What a roller coaster. The pain of the first two weeks seems like a distant memory now that we’re a month in and I’m relieved to be able to share that I longer dread the next feeding or have emotional, “I-can’t-do-this” meltdowns every few days! Wahoo! Progress, eh? I haven’t had to use the APNO or Soothie Gel Pads since about 2.5 weeks, or “prepare” before each feeding with warm compresses (and prayers that she’ll latch well)!
The other day, I even said how much I loved breastfeeding. Out loud. I couldn’t have imagined that three weeks ago but I totally get it now. It’s almost addicting how much I crave feeding her; it’s so bonding. It makes sense though, since oxytocin is released while you breastfeed. There are times when I’ll tell Brian, “let’s do a bottle for the next feed”, usually only because I don’t want to waste the pumped milk in the fridge, then as that hour approaches, change my mind and decide to nurse anyway. I can’t really explain it — it’s crazy!
I raced home from a solo grocery store run the other night when I felt my milk let down (it’s a tingly, pins and needles feeling). I was so worried that I’d miss a chance to nurse and snuggle her.
We definitely turned a corner and hit our groove around 2.5 weeks and I got into a nice routine with Emilia. We’d sit on the couch, I’d have a movie or some tv shows DVR’d and ready to go, a huge glass of water with a bendy straw, and some sort of snack, and we’d spend about 45-minutes to 1-hour on a feeding session start to finish when you figure in the time for burping, soothing and a diaper change.
But then around week 3, we think she must have hit a growth spurt and started to cluster feed and fuss at 7 pm every single evening and I got SO worn out. And then in the last week, she’s started to fuss a LOT more at the breast before and during feedings, leading me to worry that something I’m eating is causing her tummy troubles or if she suffers from reflux. She’d been easily nursing on both sides, then suddenly in week 4, refusing my right breast and screaming her head off when placed on her back to nurse. It’s been awful. Paired with her limited napping and increased need for snuggles ON me, I’ve felt really worn out and exhausted lately and can’t get anything done most days.
We talked to her pediatrician earlier today about all this and decided to try having me eliminate dairy and chocolate in case those are bothering her tummy. I’ve been craving hot cocoa for weeks now, and sometimes drink two cups a day, totally not realizing that hot coco is chocolate — duh. And one of the 10 foods to be wary of while breastfeeding. Oops!
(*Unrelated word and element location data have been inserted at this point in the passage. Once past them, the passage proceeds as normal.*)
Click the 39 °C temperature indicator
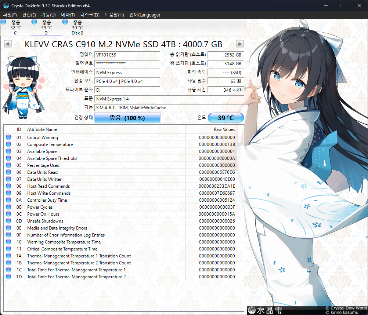The height and width of the screenshot is (315, 368). [226, 118]
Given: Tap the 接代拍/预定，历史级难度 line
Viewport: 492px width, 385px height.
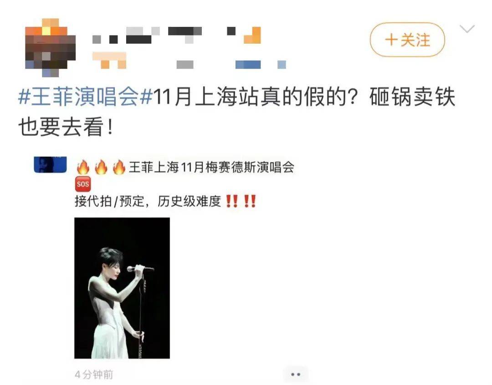Looking at the screenshot, I should coord(148,201).
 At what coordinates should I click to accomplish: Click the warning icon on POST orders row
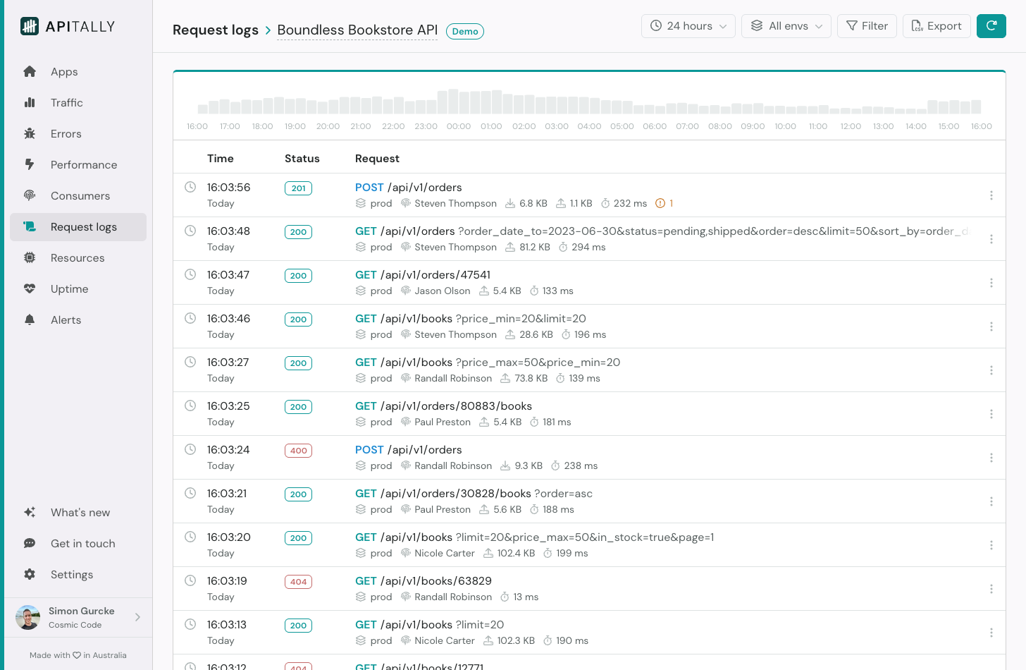coord(660,203)
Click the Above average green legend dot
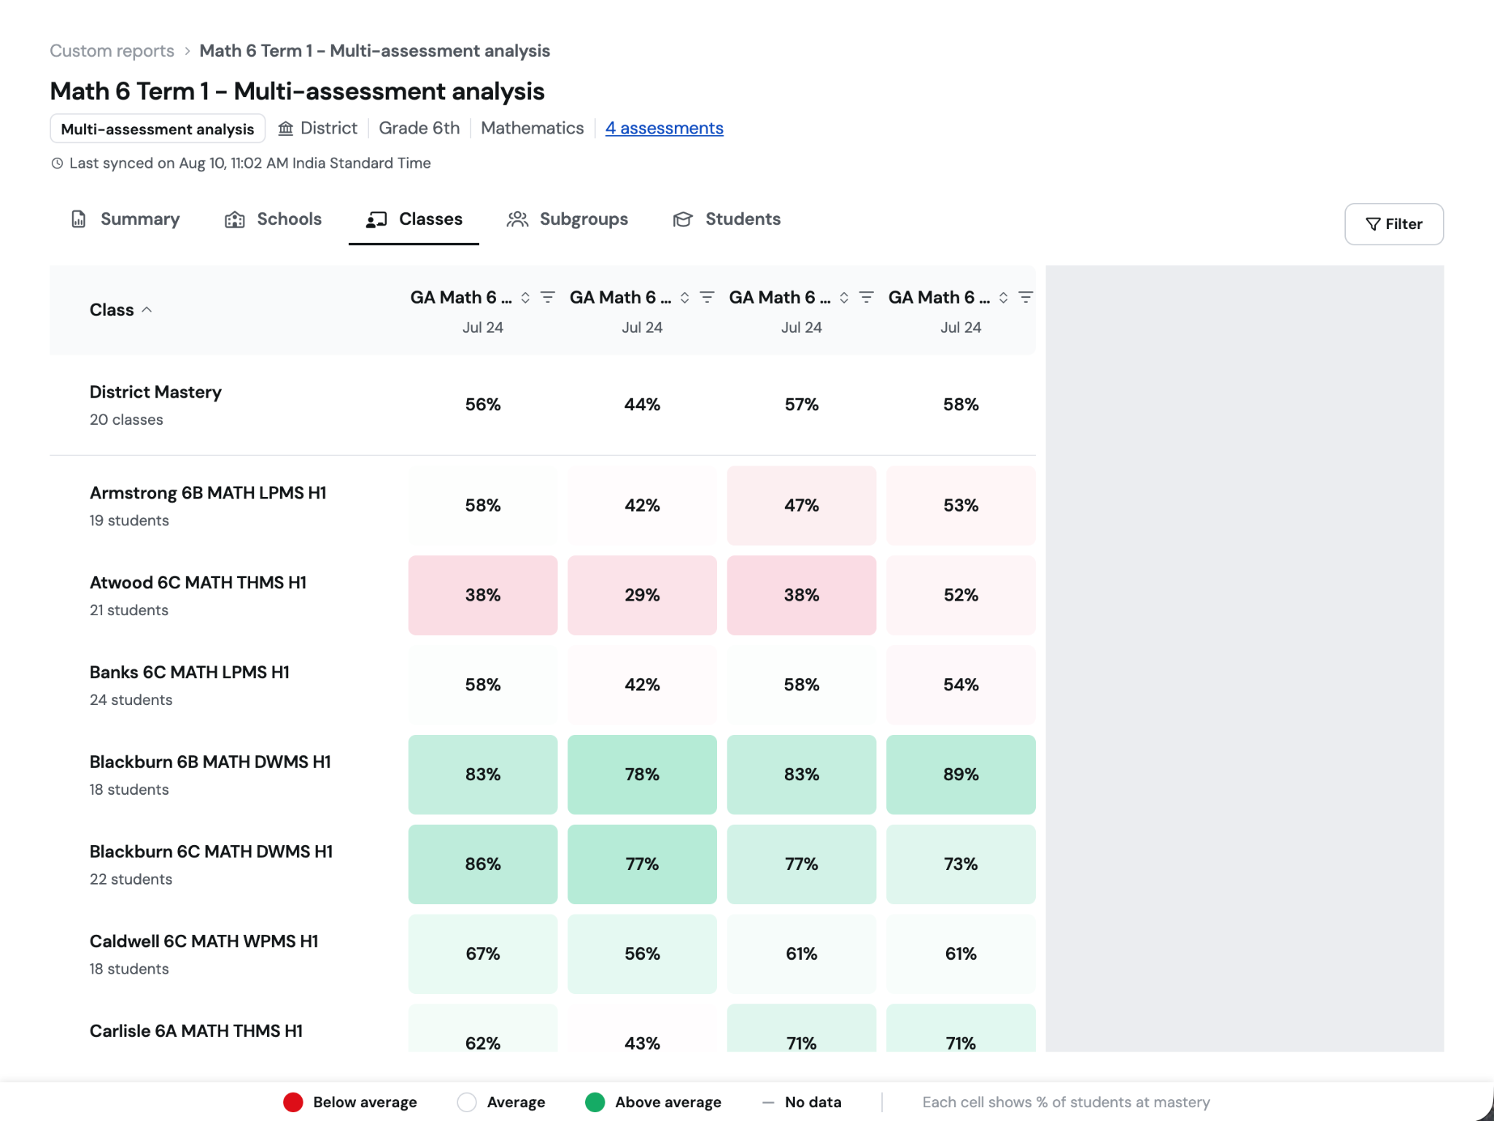Screen dimensions: 1494x1121 [595, 1102]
So that one makes sense and I hope is what the problem has been.
I may also try pumping on just the one side she is having trouble on, for now, to keep up supply, until she grows out of this fussy stage.
It’s weird because she’ll take that side sometimes, but not always. This morning we even successful nursed in side-lying position which we haven’t successfully been able to do so far. It was really nice! I actually snoozed a bit while she nursed this morning and must have fallen back asleep because when I woke, she’s finished and was peacefully snoozing in front of my chest, a little milk mustache and beard splashed on her sweet little face to show for her nursing efforts. I melted. And then proceeded to stare at her, propped up on my elbow for about 45 minutes this morning.